Boekbespreking
DR. H.H. KNIPPENBERG. Het ‘Wien Neêrlandsch bloed’ en zijn dichter. N.V. ‘Helmond’ te Helmond. 1936. Idem. In den gloed der Oranjezon. Ibidem. 1936.
Ons volk zingt niet gauw en niet goed, ook niet waar het allen gemeenschappelijke gevoelens moet uiten. Dr. K. bewijst het indirect opnieuw met deze beide uitgaven, waarvan het eerste een herdruk is van zijn bekende requisitoir tegen Tollens' Wien Neêrlandsch Bloed, en het tweede een historie van de huwelijken der laatste Oranjes, waarbij ook de litteraire reflex van het gebeuren volop de aandacht krijgt. Vlag en wieg wekken gelijkelijk op tot holle rethoriek of een quasi-simpel woordgestamel, waarbij de een den ander niet aan durft kijken en waarvan alleen de schoolkinderen en de trouwe krantenlezers de dupe worden. De historie rond Boutens' volstrekt niet zoo onverdienstelijke Rijmprent bewijst dat de opgave moeilijk is, en de diepgewortelde Oranjeliefde in alle geledingen van het volk wordt niet betwijfeld; maar ons waarlijk nationale lied is dood, morsdood, sinds den tijd van den Opstand en de Contra-reformatie, waaruit het Wilhelmus en voor de helft warempel ook het Piet Hein stammen.

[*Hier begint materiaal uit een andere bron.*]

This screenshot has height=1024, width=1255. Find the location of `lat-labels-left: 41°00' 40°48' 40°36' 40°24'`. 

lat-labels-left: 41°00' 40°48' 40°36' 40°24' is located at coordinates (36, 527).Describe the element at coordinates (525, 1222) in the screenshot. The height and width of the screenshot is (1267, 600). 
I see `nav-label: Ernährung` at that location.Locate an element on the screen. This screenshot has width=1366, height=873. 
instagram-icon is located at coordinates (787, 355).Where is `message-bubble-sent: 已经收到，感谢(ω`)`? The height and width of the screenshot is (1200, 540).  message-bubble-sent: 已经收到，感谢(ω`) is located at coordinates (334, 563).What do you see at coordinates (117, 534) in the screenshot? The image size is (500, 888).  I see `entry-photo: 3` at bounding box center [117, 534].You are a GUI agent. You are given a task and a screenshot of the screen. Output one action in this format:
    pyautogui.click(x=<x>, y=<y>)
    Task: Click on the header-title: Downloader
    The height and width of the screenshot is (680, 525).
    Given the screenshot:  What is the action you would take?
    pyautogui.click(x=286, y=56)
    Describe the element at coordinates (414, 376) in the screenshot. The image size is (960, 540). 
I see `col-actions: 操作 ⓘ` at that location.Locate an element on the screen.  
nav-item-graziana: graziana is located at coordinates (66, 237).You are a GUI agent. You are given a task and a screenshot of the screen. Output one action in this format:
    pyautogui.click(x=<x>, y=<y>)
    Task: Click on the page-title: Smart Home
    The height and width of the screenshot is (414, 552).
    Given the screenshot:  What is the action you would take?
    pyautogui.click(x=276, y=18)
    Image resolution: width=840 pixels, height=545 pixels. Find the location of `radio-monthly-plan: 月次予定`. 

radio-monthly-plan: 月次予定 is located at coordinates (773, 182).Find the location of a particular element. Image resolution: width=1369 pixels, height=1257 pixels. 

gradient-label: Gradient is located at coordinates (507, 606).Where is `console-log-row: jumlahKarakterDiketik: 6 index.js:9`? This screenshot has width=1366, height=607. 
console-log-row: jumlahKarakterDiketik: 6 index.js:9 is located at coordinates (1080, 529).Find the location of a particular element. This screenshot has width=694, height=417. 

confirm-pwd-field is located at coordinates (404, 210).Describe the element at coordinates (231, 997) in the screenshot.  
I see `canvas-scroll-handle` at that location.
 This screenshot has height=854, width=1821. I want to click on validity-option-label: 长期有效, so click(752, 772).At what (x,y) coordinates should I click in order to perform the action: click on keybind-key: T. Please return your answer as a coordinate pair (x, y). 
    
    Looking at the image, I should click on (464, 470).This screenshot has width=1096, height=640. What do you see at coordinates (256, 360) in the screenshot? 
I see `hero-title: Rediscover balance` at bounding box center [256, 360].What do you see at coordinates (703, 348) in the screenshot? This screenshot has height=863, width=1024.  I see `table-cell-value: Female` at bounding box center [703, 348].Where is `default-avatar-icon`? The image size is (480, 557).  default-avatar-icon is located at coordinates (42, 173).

Spreken kunnen we soms, maar in sonnetten, en in de kranten. Wat zit hier toch tusschen? Een ietwat schriele en toegebonden volksaard? Een rationalistische of individualistische inslag? Een calvinistische trek? Of nog iets anders? O randland van Europa, dat dit kleinood tegenover de buren mist!